____ EXTRACTED RECORDS

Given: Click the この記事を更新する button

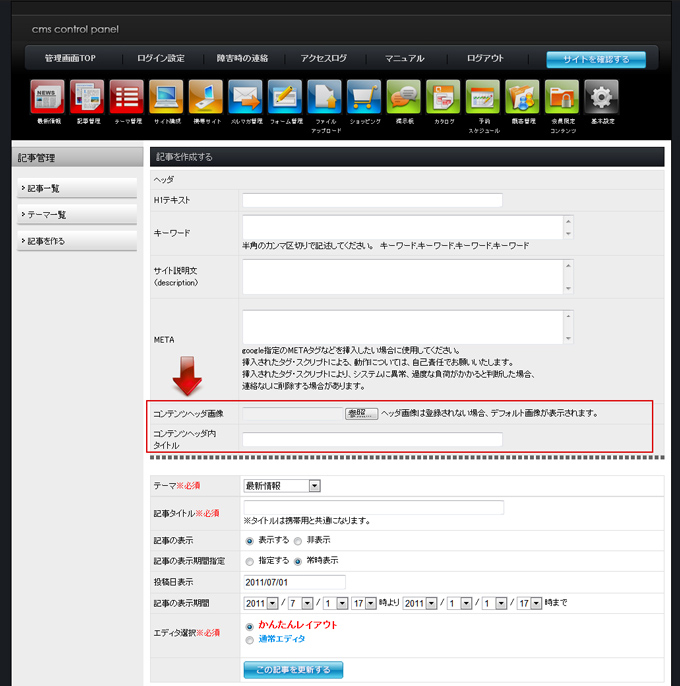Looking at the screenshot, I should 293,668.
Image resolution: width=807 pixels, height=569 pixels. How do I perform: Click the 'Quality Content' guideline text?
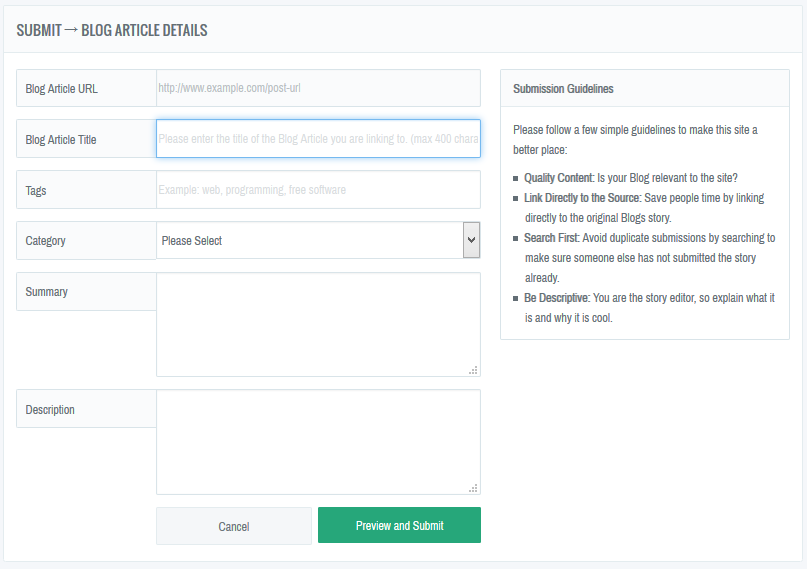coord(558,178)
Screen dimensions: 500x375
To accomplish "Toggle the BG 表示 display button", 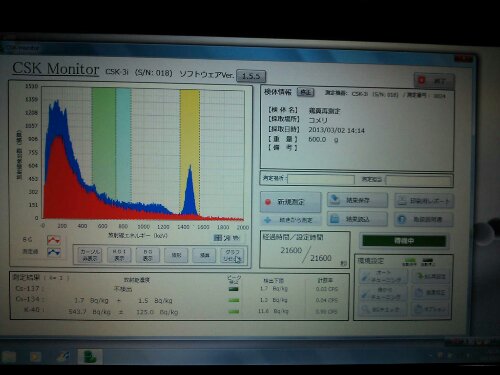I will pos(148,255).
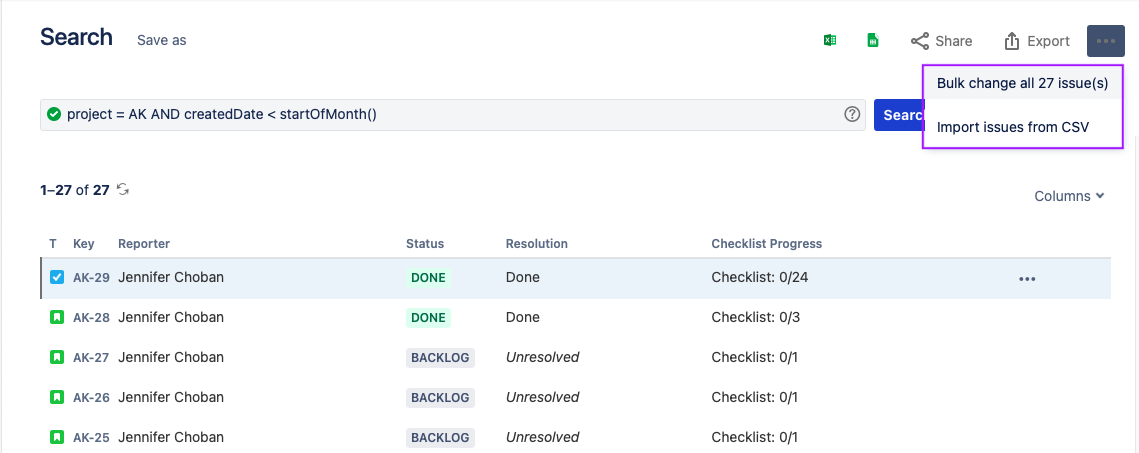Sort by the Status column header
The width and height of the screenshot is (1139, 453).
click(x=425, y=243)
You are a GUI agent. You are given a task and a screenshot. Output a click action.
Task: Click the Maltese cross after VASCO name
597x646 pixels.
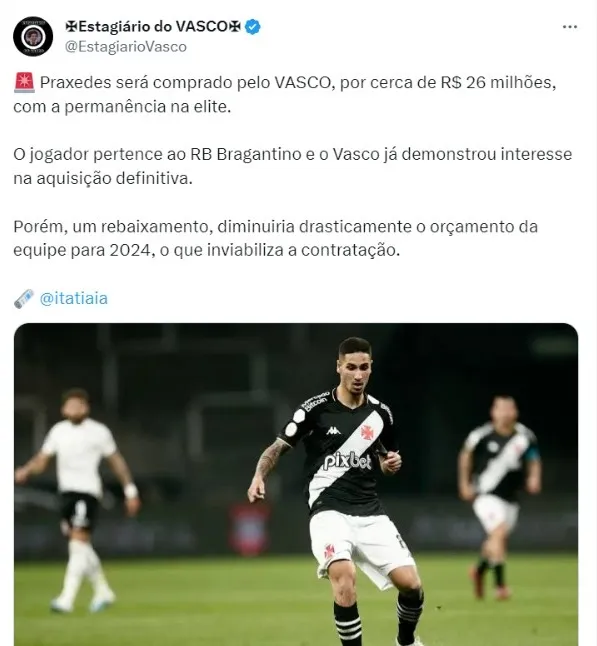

________

● AIM
Select each line in the data above that contains the string "height".

● REPLY TO THE EXERCISE
Image resolution: width=807 pixels, height=569 pixels. How do I perform: Click the 'Quality Content' guideline text?
The width and height of the screenshot is (1139, 453).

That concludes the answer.